Introduction
La blague de la tétine McDonald's, bien que souvent perçue comme anecdotique, révèle des enjeux sociologiques profonds concernant l'éducation alimentaire, le rôle des enfants en tant qu'acteurs sociaux et l'influence des messages nutritionnels sur les comportements alimentaires. Cet article explore ces thèmes en s'appuyant sur des recherches sociologiques et des exemples concrets.
L'enfant comme intermédiaire de l'éducation nutritionnelle
Les pouvoirs publics, conscients de l'influence des enfants sur leurs parents, les ciblent souvent à travers des campagnes de sensibilisation à la nutrition.

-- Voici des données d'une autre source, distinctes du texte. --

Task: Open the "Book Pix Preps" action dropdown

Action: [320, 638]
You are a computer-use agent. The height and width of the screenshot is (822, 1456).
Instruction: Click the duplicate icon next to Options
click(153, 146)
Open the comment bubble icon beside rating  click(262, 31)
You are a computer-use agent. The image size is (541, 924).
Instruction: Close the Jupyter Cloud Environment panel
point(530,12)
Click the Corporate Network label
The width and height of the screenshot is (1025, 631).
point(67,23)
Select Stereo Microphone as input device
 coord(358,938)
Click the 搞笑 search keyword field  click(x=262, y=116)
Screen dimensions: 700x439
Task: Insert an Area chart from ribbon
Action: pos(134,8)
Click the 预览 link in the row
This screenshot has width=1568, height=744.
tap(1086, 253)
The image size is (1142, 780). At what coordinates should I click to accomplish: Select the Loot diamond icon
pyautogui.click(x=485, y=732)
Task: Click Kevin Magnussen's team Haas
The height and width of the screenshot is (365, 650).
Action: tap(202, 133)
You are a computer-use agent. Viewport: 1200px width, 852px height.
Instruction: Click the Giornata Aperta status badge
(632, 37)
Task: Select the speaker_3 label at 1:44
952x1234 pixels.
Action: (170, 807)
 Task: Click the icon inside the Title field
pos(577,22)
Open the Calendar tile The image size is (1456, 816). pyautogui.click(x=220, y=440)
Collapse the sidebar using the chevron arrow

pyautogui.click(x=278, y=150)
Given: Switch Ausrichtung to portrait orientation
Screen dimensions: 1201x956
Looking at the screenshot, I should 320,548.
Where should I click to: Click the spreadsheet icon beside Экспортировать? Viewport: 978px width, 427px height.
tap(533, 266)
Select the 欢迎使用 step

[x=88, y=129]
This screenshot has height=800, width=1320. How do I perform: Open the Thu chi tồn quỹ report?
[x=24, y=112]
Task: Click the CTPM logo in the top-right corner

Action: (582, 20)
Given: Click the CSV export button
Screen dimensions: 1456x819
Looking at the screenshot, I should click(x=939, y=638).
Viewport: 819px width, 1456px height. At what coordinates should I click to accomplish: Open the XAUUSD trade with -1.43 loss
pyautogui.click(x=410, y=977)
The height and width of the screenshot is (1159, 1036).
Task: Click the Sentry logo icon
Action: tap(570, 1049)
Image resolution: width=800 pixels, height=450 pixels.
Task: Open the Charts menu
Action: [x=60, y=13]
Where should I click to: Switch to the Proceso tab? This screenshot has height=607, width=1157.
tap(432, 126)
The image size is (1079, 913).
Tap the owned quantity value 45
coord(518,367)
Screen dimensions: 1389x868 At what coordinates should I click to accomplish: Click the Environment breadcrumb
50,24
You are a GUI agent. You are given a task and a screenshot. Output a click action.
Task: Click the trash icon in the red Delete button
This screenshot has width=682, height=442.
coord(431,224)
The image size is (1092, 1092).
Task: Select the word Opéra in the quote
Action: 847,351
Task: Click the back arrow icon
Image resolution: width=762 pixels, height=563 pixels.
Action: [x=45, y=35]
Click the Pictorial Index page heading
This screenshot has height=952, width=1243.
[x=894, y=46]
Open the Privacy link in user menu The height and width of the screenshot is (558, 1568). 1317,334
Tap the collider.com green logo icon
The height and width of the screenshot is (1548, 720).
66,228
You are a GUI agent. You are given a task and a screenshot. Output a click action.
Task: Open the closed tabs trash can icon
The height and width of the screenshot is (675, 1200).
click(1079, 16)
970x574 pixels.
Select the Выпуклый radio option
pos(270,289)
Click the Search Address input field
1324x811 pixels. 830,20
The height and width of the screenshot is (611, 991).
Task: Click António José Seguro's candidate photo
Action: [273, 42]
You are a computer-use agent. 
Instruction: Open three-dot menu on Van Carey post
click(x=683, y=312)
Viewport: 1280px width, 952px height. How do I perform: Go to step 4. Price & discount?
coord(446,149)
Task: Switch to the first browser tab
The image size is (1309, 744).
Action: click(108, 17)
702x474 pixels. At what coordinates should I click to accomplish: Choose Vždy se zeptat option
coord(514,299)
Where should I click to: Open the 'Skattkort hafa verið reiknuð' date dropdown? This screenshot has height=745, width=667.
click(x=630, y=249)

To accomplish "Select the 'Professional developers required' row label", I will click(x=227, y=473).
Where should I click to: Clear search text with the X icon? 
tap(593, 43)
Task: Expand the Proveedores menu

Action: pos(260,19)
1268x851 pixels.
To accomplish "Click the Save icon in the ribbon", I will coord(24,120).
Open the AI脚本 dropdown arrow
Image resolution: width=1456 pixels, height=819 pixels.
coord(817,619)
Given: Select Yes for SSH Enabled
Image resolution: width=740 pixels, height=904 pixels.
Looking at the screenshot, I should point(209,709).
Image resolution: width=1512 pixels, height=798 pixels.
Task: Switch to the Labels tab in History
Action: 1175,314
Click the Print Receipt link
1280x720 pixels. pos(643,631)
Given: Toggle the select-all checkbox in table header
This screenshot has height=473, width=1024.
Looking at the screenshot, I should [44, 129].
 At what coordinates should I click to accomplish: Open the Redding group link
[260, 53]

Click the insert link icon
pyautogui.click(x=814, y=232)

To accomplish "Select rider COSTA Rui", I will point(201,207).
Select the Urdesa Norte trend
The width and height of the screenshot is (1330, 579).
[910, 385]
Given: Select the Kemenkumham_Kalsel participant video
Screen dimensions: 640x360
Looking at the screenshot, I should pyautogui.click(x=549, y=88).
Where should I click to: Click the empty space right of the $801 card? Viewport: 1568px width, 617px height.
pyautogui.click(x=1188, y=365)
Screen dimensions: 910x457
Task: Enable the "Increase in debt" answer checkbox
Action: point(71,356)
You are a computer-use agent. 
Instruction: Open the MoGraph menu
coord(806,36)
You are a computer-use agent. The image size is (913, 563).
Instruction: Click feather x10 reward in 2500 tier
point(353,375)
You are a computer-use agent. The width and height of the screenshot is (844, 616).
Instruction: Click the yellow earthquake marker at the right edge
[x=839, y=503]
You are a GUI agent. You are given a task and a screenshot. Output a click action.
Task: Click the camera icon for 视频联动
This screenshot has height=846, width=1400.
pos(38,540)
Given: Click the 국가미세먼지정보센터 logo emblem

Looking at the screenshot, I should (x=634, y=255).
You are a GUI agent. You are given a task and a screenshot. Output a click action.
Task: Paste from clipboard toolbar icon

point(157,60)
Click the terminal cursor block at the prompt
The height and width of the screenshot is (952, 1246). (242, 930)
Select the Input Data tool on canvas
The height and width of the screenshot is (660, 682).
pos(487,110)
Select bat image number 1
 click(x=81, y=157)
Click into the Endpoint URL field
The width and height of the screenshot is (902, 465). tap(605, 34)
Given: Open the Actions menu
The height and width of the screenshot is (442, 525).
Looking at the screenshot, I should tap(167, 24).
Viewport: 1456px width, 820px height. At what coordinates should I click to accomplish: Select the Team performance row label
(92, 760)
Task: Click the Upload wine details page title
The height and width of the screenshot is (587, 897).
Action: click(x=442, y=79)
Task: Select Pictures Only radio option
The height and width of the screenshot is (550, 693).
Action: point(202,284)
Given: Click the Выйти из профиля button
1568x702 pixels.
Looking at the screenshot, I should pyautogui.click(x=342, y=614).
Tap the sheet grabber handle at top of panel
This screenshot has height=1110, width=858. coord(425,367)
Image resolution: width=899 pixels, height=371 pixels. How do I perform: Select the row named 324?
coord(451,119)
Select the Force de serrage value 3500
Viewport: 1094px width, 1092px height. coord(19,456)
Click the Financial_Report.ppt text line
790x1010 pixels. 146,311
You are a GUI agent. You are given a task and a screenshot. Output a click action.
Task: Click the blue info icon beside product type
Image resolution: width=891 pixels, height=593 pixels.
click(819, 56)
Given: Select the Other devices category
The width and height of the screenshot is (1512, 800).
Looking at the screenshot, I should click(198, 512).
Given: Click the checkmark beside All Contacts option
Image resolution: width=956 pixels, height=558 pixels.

Avec des slogans comme « Pour bien grandir, mange au moins cinq fruits et légumes par jour », diffusés pendant les programmes destinés aux enfants voire aux adolescents, les pouvoirs publics visent les enfants pour atteindre leurs parents, en charge de nourrir leur famille. L’enfant est donc assigné au rôle d’intermédiaire entre le Programme national nutrition santé (PNNS) et sa famille.
La sociologie de l'enfance considère l'enfant comme un acteur social à part entière, capable d'agir et de réagir face au monde qui l'entoure. L’enfant n’est plus seulement une cire molle sur laquelle on imprime ce que l’on veut lui inculquer, il dispose d’une agency, c’est-à-dire d’une capacité d’agir par lui-même. Ainsi, théoriquement, l’enfant pourrait être porteur de messages prônant une alimentation « saine et équilibrée » et pourrait éduquer lui-même sa famille, puisqu’il peut agir sur le monde qui l’entoure. Cependant, il se peut que cet enfant ne soit pas sensible à ces messages ou ne veuille pas en être le porte-parole dans sa famille. Bernard Lahire développe l’idée d’un acteur pluriel, soumis à « des modèles de socialisation différents, concurrents, contradictoires », et qui se comporte différemment selon le contexte dans lequel il est. L’enfant n’agit et ne réagit donc pas de la même manière dans toutes les situations et ne donnera pas forcément des leçons à ses parents sur comment bien manger.
Les initiateurs de ces programmes d’éducation alimentaire (l’INPES entre autres), dont le programme EPODE est le plus emblématique, postulent que les enfants peuvent jouer le rôle d’intermédiaires dans leurs familles en « éduquant » leurs parents et ainsi « favoriser un mode de vie familiale plus favorable à la santé ». Ce postulat est questionné ici par l’analyse de la réception des messages par les enfants, de leur restitution à différentes personnes et du fonctionnement familial ouvrant ou non un espace de parole pour l’enfant. La question qui se pose ici est celle de la restitution par les adolescents de ces discours, provenant à la fois de sources « directes » (au collège) et « indirectes » (notamment à la télévision). Qu’en font-ils à l’école, face à leurs pairs ou aux adultes, chez eux, face à leurs parents ?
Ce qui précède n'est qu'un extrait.